**Assigned task:** A faithful copy of all the records is needed, with the pictures omitted.

[Pixel coordinate grounding data]
>>>>

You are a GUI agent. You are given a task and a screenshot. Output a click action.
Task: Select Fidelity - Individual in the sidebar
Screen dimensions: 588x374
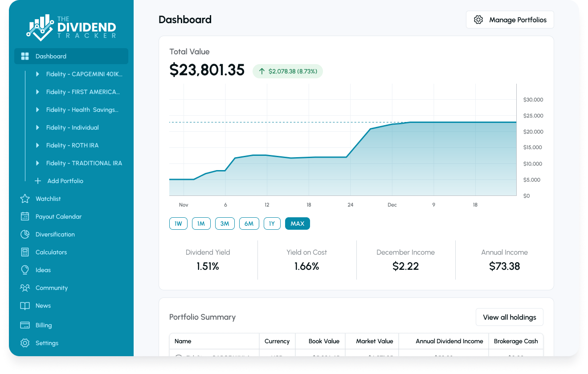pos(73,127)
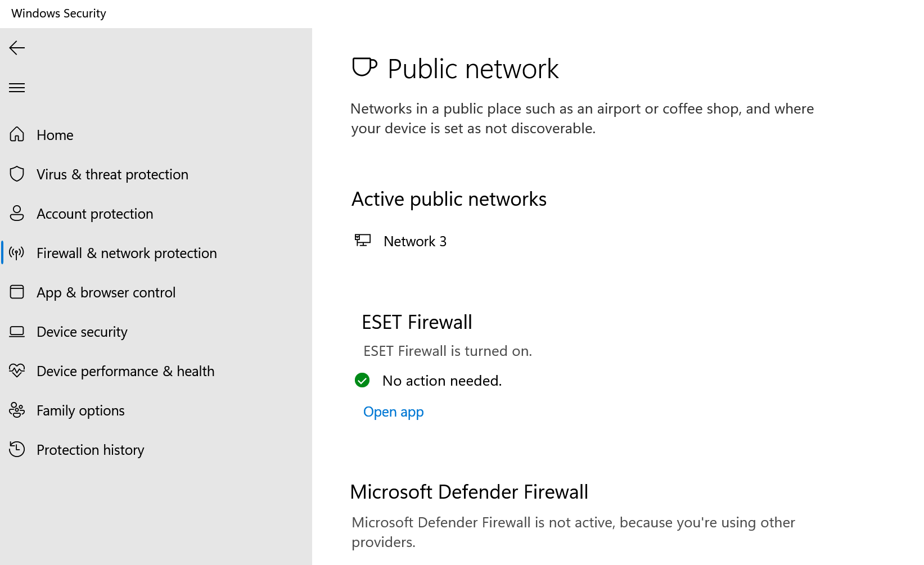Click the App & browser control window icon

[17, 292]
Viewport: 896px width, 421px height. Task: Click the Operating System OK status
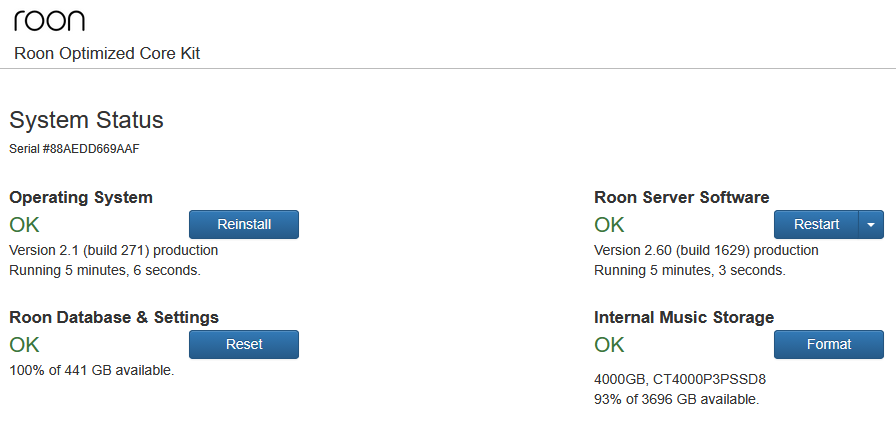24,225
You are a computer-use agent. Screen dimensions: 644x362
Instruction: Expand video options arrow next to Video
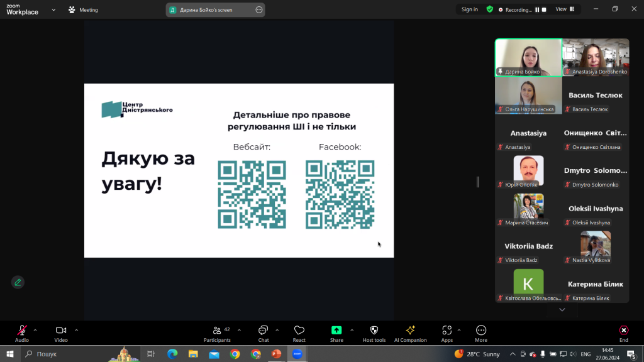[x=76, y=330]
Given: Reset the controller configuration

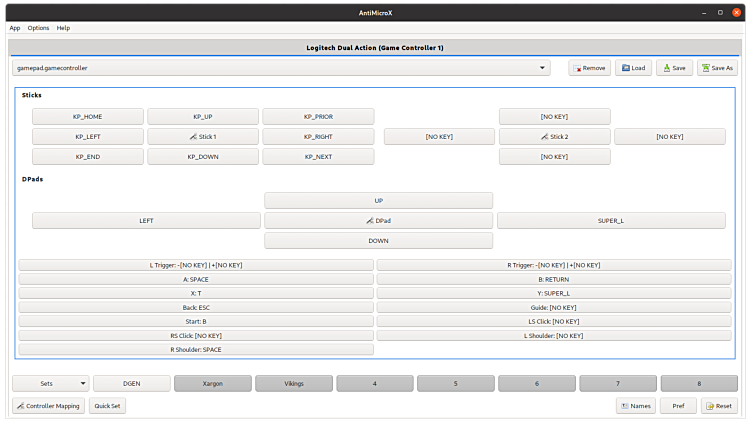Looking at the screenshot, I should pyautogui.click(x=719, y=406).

<<<<

**Solution to the problem:**
You are a GUI agent. You are given a task and a screenshot. Output a click action.
Task: Select Fidelity - Individual in the sidebar
Screen dimensions: 588x374
pos(73,127)
Click the App & browser control window icon

[17, 292]
Viewport: 896px width, 421px height. Task: Click the Operating System OK status
24,225
You are a computer-use agent. Screen dimensions: 644x362
Instruction: Expand video options arrow next to Video
[x=76, y=330]
Given: Reset the controller configuration

Looking at the screenshot, I should pyautogui.click(x=719, y=406).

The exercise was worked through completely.